WHAT IS BEING ASKED: In the data below, begin at the line with "Open 地盘 from the sidebar" and stop after the line with "Click the ВКЛЮЧИТЬ two-factor button"; output those lines exactly and no pictures.

SOURCE DATA:

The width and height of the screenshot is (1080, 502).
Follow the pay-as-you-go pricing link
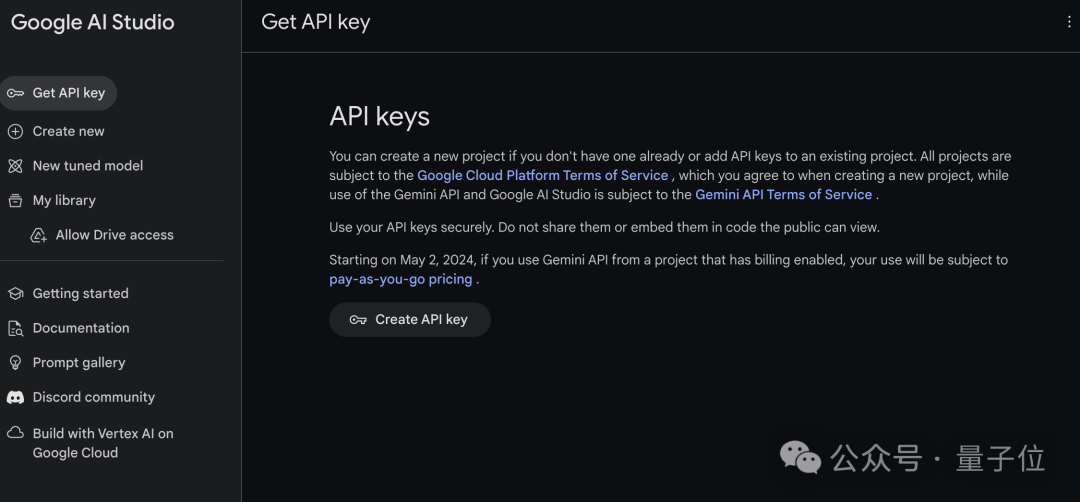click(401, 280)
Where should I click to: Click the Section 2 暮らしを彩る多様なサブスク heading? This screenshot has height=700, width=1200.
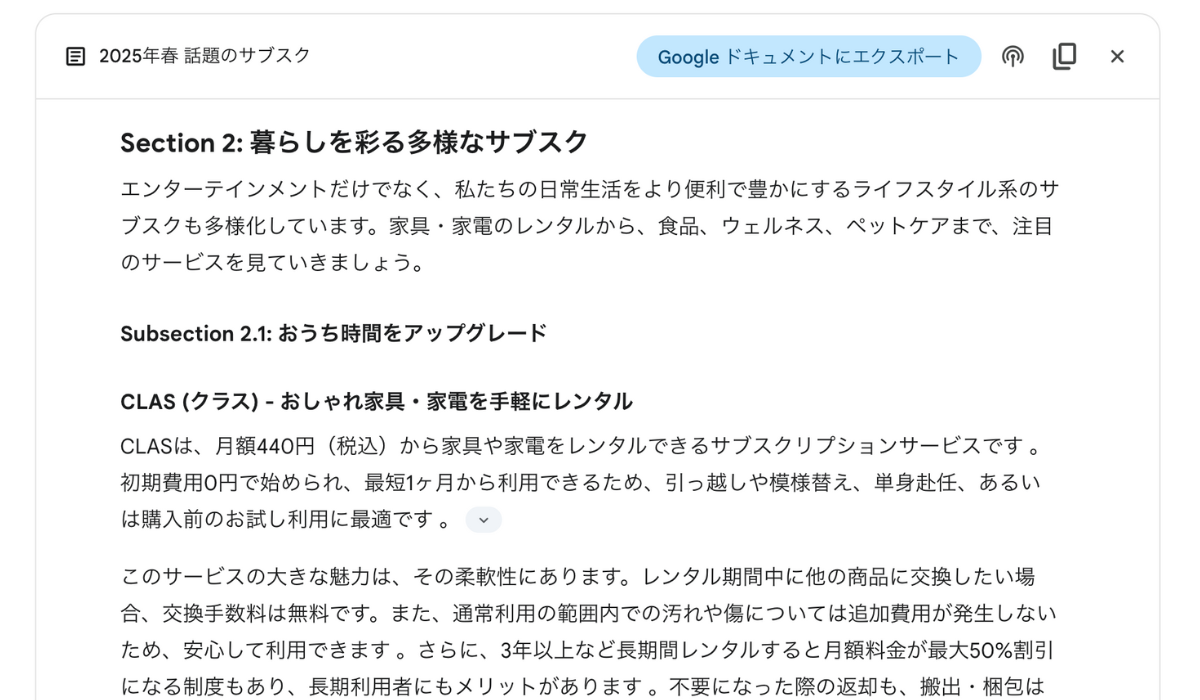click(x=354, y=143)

==

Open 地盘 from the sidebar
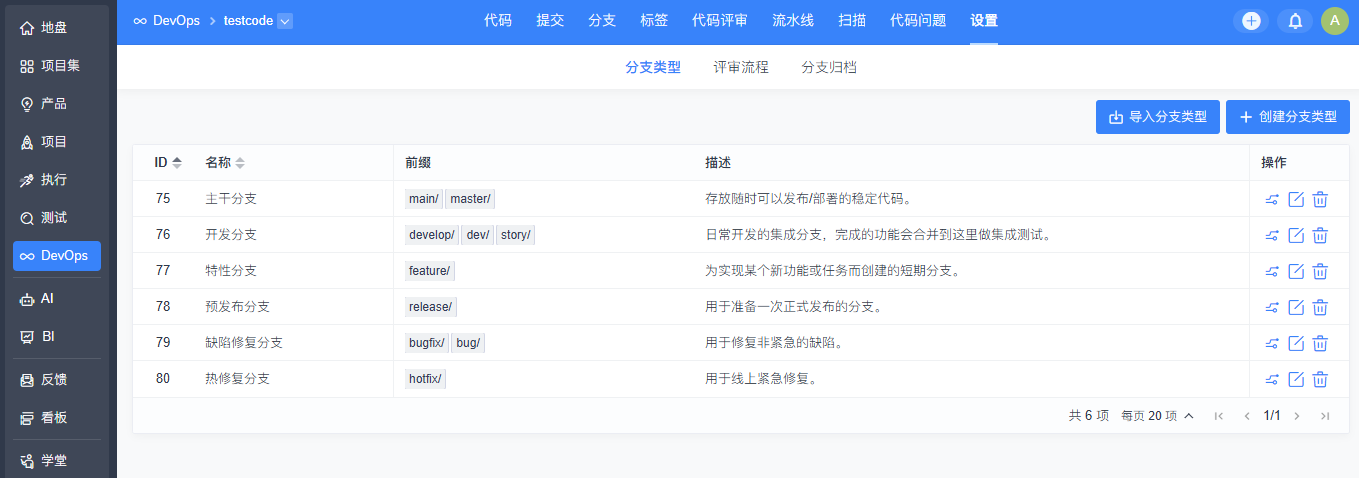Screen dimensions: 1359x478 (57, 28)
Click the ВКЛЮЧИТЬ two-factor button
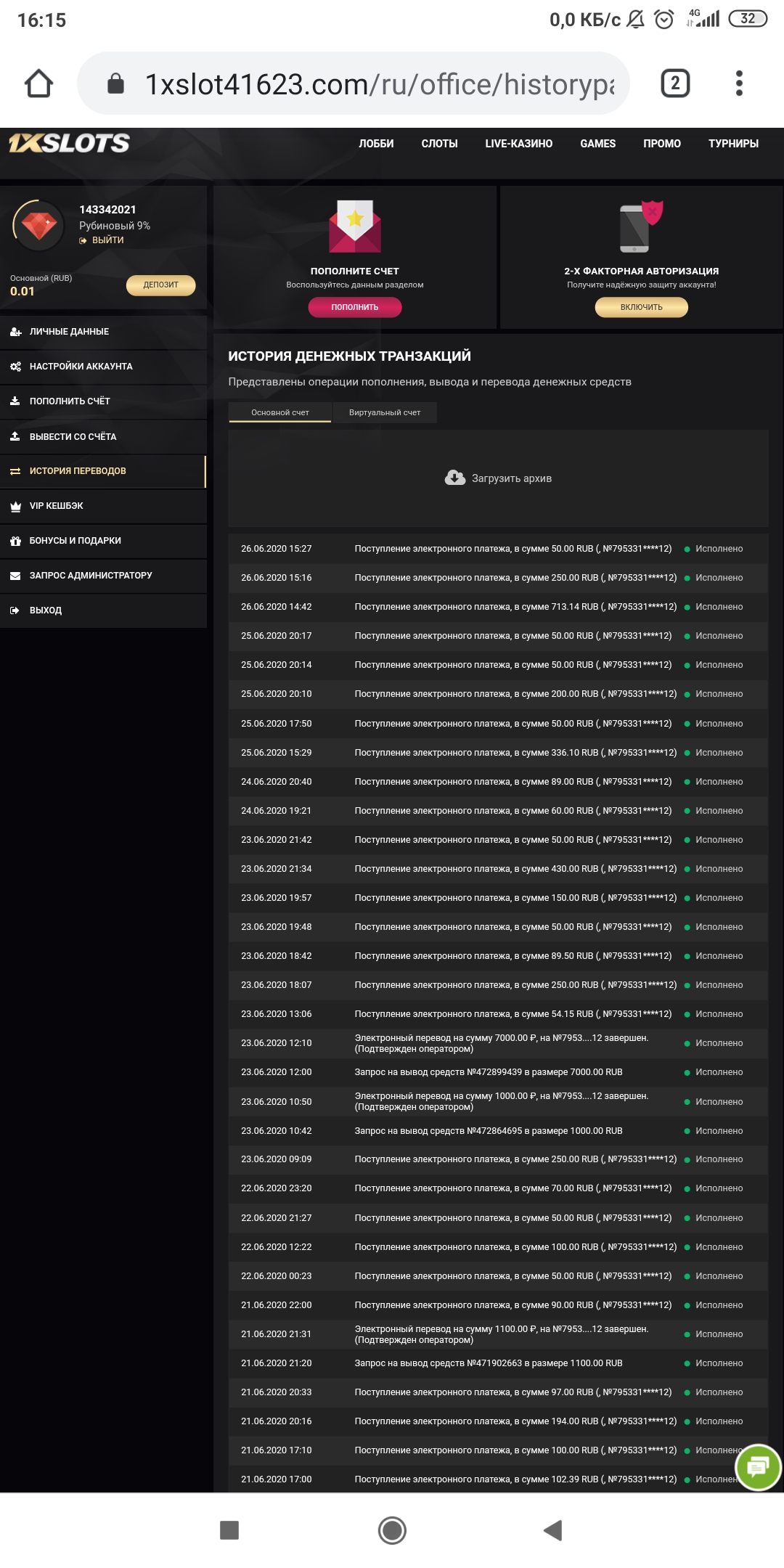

--

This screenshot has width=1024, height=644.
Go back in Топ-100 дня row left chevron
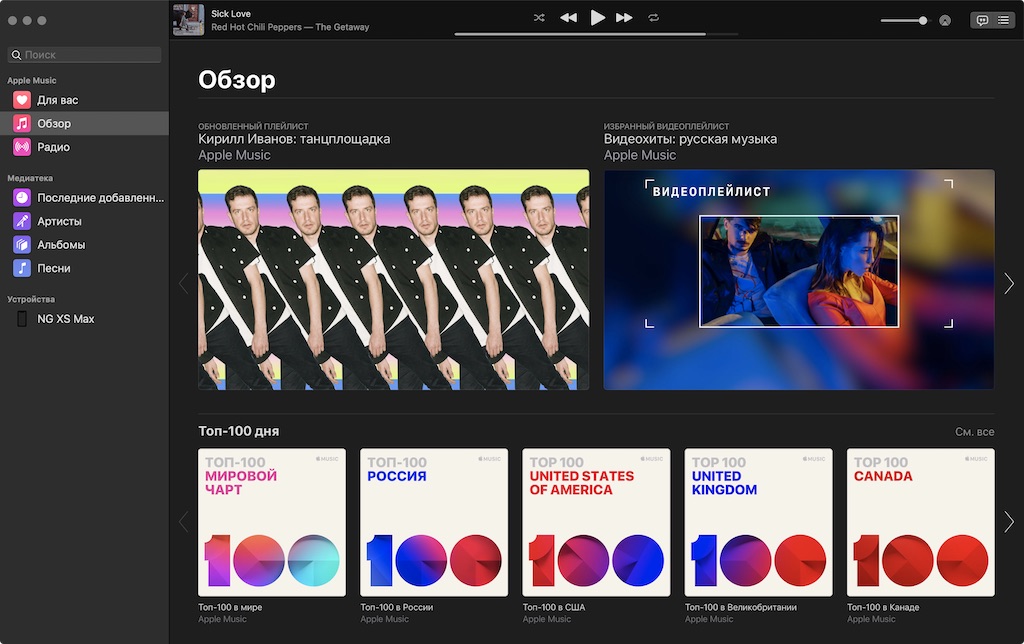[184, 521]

ANSWER BOX:
Open 地盘 from the sidebar
Screen dimensions: 1359x478 (57, 28)
Click the ВКЛЮЧИТЬ two-factor button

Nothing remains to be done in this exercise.